::: RECORDS PROVIDED
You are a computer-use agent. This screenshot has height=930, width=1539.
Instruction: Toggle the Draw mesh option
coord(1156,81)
::::::
::: RECORDS PROVIDED
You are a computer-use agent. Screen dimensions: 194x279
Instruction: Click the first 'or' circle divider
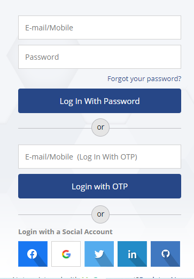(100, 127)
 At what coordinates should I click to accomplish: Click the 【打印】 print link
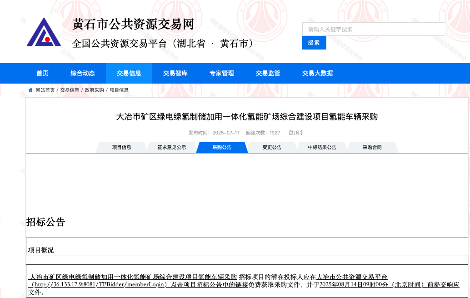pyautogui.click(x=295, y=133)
::::::
• _WHAT YOU NEED TO DO_
Copy the rows word for word, starting at the line that contains "You are a computer-use agent. Screen" and ending after the line that contains "pyautogui.click(x=295, y=133)". Omit the pictures from your copy.

• _CORRECT RESPONSE_
You are a computer-use agent. Screen dimensions: 194x279
Instruction: Click the first 'or' circle divider
(100, 127)
 At what coordinates should I click to accomplish: Click the 【打印】 print link
pyautogui.click(x=295, y=133)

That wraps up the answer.